Life on Mars

So NASA has successfully landed the Phoenix robot on Mars. At a reported cost of around $300 million. That figure is almost certainly low. Does it include the salaries of the ground team who will be operating the robot? The cost of the rocket? The cost of the R&D required to build the rocket? Or is that just the price tag for the robot itself?

I don’t know, and it would take more than a few minutes of web crawling to find out, so let’s just accept the figure at face value.

I guess I was as excited as anybody to learn the results of the first couple of Mars expeditions. But those results seem pretty conclusive: Ain’t nothin’ up there but a great big ball of red rock.

Continuing to send spacecraft Marsward is surely a huge waste of money, even if it’s “only” $300 million. Mars will still be there in a hundred years. It won’t have changed a bit. In the meantime, that money could be put to far, far better use here on Earth.

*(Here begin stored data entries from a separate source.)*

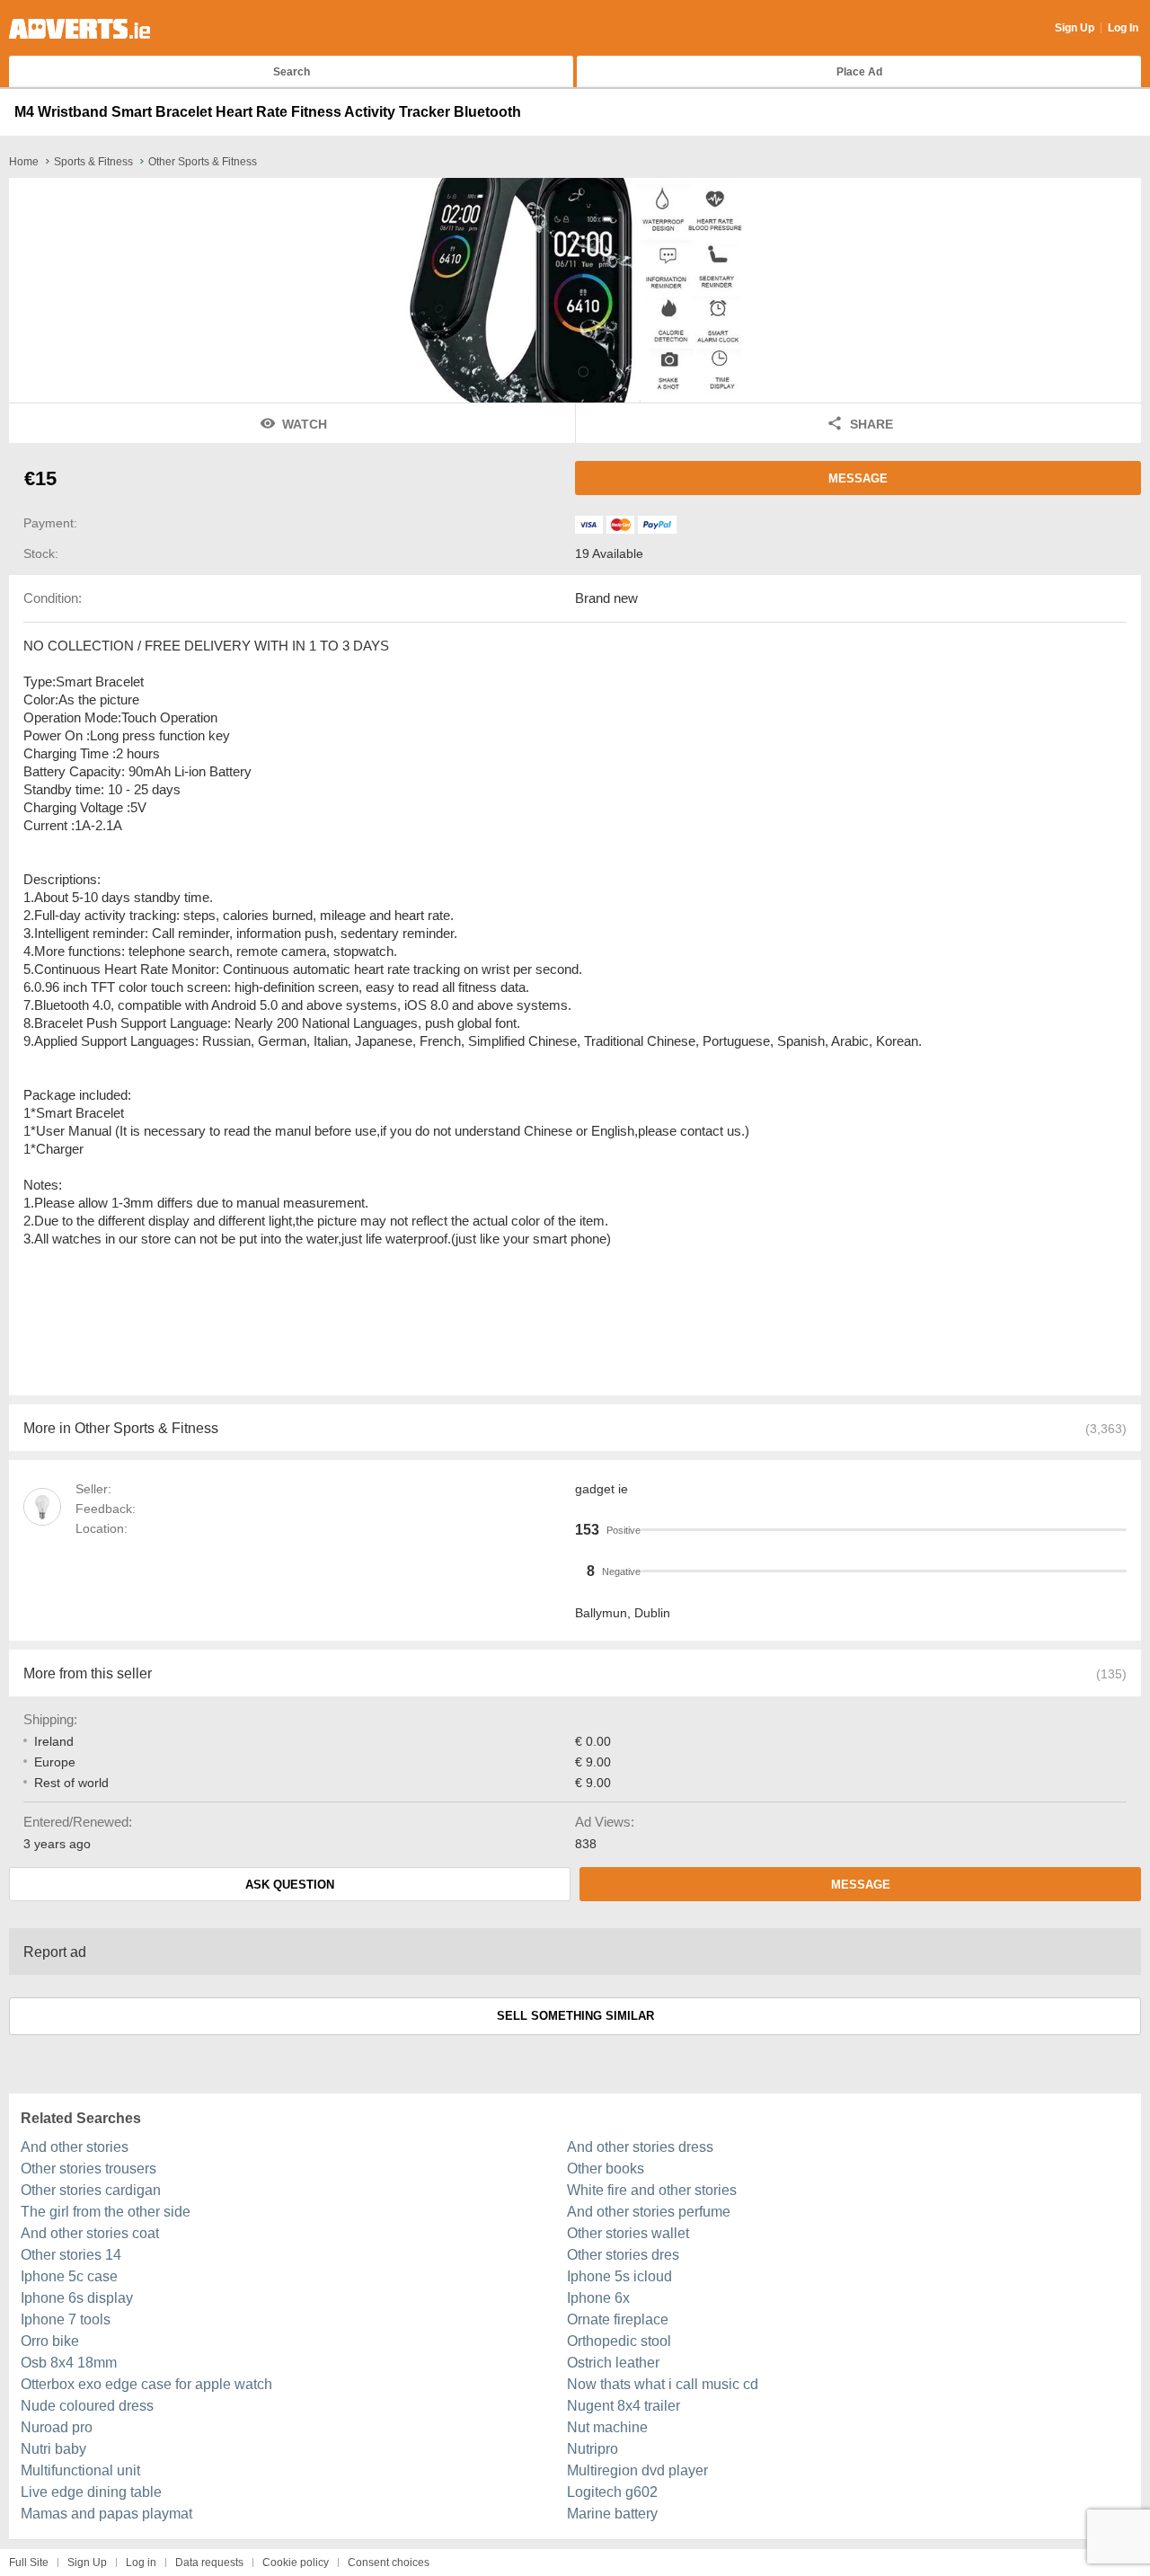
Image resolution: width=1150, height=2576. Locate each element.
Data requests (209, 2562)
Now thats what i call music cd (662, 2384)
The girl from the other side (105, 2211)
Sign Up (1074, 28)
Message (858, 478)
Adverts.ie (79, 29)
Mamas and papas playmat (106, 2513)
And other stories (74, 2147)
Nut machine (607, 2427)
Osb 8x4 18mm (69, 2362)
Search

Here’s an idea: Identify the 300 inner-city schools that are in the worst shape, and give each of them a million bucks.

Of course, there would have to be some guidelines. Not a cent could be spent on administrator salaries. All of it would have to go to raising the salaries of teachers, hiring more teachers, providing basic supplies for students, and/or repairing the building.

A million bucks doesn’t go very far these days. But having a million extra in your school’s budget would let you do a lot of very worthwhile things.

How about it, NASA? Is there intelligent life on Earth?